** Data to process **

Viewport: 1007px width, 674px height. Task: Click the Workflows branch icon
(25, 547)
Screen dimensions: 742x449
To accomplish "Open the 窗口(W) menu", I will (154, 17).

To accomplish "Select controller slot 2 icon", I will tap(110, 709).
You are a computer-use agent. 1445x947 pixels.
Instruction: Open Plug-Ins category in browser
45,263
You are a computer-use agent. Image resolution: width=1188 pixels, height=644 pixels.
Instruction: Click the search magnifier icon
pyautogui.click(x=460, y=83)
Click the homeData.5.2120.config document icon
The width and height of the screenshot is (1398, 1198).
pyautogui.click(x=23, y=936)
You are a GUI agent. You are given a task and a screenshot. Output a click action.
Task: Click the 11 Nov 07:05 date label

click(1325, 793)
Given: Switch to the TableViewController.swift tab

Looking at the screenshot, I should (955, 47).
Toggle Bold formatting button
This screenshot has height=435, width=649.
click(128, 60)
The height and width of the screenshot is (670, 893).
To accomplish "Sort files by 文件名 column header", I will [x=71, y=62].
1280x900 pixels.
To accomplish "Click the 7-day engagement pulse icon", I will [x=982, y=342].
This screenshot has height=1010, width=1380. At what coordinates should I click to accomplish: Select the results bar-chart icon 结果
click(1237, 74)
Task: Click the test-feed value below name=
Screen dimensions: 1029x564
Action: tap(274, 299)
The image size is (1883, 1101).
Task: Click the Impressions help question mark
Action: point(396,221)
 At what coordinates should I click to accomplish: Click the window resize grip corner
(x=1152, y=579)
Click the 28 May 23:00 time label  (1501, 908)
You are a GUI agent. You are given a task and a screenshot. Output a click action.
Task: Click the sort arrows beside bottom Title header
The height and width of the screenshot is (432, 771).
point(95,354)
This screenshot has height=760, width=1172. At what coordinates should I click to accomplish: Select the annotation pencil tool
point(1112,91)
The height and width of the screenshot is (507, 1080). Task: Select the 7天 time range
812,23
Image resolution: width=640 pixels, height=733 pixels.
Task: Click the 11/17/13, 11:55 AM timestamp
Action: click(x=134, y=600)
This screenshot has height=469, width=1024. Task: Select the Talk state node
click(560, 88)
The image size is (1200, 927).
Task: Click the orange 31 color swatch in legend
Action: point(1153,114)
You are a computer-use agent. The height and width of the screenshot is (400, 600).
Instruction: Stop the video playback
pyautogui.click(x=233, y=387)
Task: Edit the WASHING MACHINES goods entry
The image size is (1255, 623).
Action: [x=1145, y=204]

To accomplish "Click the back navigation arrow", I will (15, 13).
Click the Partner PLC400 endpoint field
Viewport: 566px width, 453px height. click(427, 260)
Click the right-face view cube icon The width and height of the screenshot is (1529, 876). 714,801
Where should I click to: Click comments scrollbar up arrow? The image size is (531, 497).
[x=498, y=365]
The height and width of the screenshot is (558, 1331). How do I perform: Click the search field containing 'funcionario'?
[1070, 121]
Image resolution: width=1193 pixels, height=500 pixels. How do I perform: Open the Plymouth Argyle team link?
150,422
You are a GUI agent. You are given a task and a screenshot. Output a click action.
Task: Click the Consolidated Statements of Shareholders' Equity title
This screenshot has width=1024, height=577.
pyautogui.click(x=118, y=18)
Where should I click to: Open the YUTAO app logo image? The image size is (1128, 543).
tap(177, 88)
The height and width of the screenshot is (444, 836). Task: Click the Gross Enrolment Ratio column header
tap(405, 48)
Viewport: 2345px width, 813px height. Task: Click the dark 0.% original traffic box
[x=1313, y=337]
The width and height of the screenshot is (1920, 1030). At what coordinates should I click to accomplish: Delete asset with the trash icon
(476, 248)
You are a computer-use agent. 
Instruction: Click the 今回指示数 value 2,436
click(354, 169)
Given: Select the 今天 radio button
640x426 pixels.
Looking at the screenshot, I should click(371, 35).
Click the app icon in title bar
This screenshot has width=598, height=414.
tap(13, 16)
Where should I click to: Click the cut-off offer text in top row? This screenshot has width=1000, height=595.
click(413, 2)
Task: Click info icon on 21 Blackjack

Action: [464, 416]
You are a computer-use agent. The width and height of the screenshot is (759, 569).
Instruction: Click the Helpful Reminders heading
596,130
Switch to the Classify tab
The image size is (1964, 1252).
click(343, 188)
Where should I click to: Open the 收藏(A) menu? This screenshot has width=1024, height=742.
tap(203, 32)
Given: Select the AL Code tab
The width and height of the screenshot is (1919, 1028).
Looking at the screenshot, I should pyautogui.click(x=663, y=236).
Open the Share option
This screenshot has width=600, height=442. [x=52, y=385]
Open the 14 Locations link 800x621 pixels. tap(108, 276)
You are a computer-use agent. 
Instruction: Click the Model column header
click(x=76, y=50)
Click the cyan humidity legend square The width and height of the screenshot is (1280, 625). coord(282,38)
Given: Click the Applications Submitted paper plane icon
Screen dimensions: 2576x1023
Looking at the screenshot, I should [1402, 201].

** Directions **
Every entry must be set down again exactly as it reads.

** Output of the task **
Viewport: 1007px width, 674px height. Task: Click the Workflows branch icon
(25, 547)
Screen dimensions: 742x449
To accomplish "Open the 窗口(W) menu", I will (154, 17).

To accomplish "Select controller slot 2 icon", I will tap(110, 709).
You are a computer-use agent. 1445x947 pixels.
Instruction: Open Plug-Ins category in browser
45,263
You are a computer-use agent. Image resolution: width=1188 pixels, height=644 pixels.
Instruction: Click the search magnifier icon
pyautogui.click(x=460, y=83)
Click the homeData.5.2120.config document icon
The width and height of the screenshot is (1398, 1198).
pyautogui.click(x=23, y=936)
You are a GUI agent. You are given a task and a screenshot. Output a click action.
Task: Click the 11 Nov 07:05 date label

click(1325, 793)
Given: Switch to the TableViewController.swift tab

Looking at the screenshot, I should (955, 47).
Toggle Bold formatting button
This screenshot has height=435, width=649.
click(128, 60)
The height and width of the screenshot is (670, 893).
To accomplish "Sort files by 文件名 column header", I will [x=71, y=62].
1280x900 pixels.
To accomplish "Click the 7-day engagement pulse icon", I will [x=982, y=342].
This screenshot has height=1010, width=1380. At what coordinates should I click to accomplish: Select the results bar-chart icon 结果
click(1237, 74)
Task: Click the test-feed value below name=
Screen dimensions: 1029x564
Action: tap(274, 299)
The image size is (1883, 1101).
Task: Click the Impressions help question mark
Action: point(396,221)
 At what coordinates should I click to accomplish: Click the window resize grip corner
(x=1152, y=579)
Click the 28 May 23:00 time label  (1501, 908)
You are a GUI agent. You are given a task and a screenshot. Output a click action.
Task: Click the sort arrows beside bottom Title header
The height and width of the screenshot is (432, 771).
point(95,354)
This screenshot has height=760, width=1172. At what coordinates should I click to accomplish: Select the annotation pencil tool
point(1112,91)
The height and width of the screenshot is (507, 1080). Task: Select the 7天 time range
812,23
Image resolution: width=640 pixels, height=733 pixels.
Task: Click the 11/17/13, 11:55 AM timestamp
Action: click(x=134, y=600)
This screenshot has height=469, width=1024. Task: Select the Talk state node
click(560, 88)
The image size is (1200, 927).
Task: Click the orange 31 color swatch in legend
Action: point(1153,114)
You are a computer-use agent. The height and width of the screenshot is (400, 600).
Instruction: Stop the video playback
pyautogui.click(x=233, y=387)
Task: Edit the WASHING MACHINES goods entry
The image size is (1255, 623).
Action: [x=1145, y=204]

To accomplish "Click the back navigation arrow", I will (15, 13).
Click the Partner PLC400 endpoint field
Viewport: 566px width, 453px height. click(427, 260)
Click the right-face view cube icon The width and height of the screenshot is (1529, 876). 714,801
Where should I click to: Click comments scrollbar up arrow? The image size is (531, 497).
[x=498, y=365]
The height and width of the screenshot is (558, 1331). How do I perform: Click the search field containing 'funcionario'?
[1070, 121]
Image resolution: width=1193 pixels, height=500 pixels. How do I perform: Open the Plymouth Argyle team link?
150,422
You are a GUI agent. You are given a task and a screenshot. Output a click action.
Task: Click the Consolidated Statements of Shareholders' Equity title
This screenshot has width=1024, height=577.
pyautogui.click(x=118, y=18)
Where should I click to: Open the YUTAO app logo image? The image size is (1128, 543).
tap(177, 88)
The height and width of the screenshot is (444, 836). Task: Click the Gross Enrolment Ratio column header
tap(405, 48)
Viewport: 2345px width, 813px height. Task: Click the dark 0.% original traffic box
[x=1313, y=337]
The width and height of the screenshot is (1920, 1030). At what coordinates should I click to accomplish: Delete asset with the trash icon
(476, 248)
You are a computer-use agent. 
Instruction: Click the 今回指示数 value 2,436
click(354, 169)
Given: Select the 今天 radio button
640x426 pixels.
Looking at the screenshot, I should click(371, 35).
Click the app icon in title bar
This screenshot has width=598, height=414.
tap(13, 16)
Where should I click to: Click the cut-off offer text in top row? This screenshot has width=1000, height=595.
click(413, 2)
Task: Click info icon on 21 Blackjack

Action: [464, 416]
You are a computer-use agent. The width and height of the screenshot is (759, 569).
Instruction: Click the Helpful Reminders heading
596,130
Switch to the Classify tab
The image size is (1964, 1252).
click(343, 188)
Where should I click to: Open the 收藏(A) menu? This screenshot has width=1024, height=742.
tap(203, 32)
Given: Select the AL Code tab
The width and height of the screenshot is (1919, 1028).
Looking at the screenshot, I should pyautogui.click(x=663, y=236).
Open the Share option
This screenshot has width=600, height=442. [x=52, y=385]
Open the 14 Locations link 800x621 pixels. tap(108, 276)
You are a computer-use agent. 
Instruction: Click the Model column header
click(x=76, y=50)
Click the cyan humidity legend square The width and height of the screenshot is (1280, 625). coord(282,38)
Given: Click the Applications Submitted paper plane icon
Screen dimensions: 2576x1023
Looking at the screenshot, I should [1402, 201].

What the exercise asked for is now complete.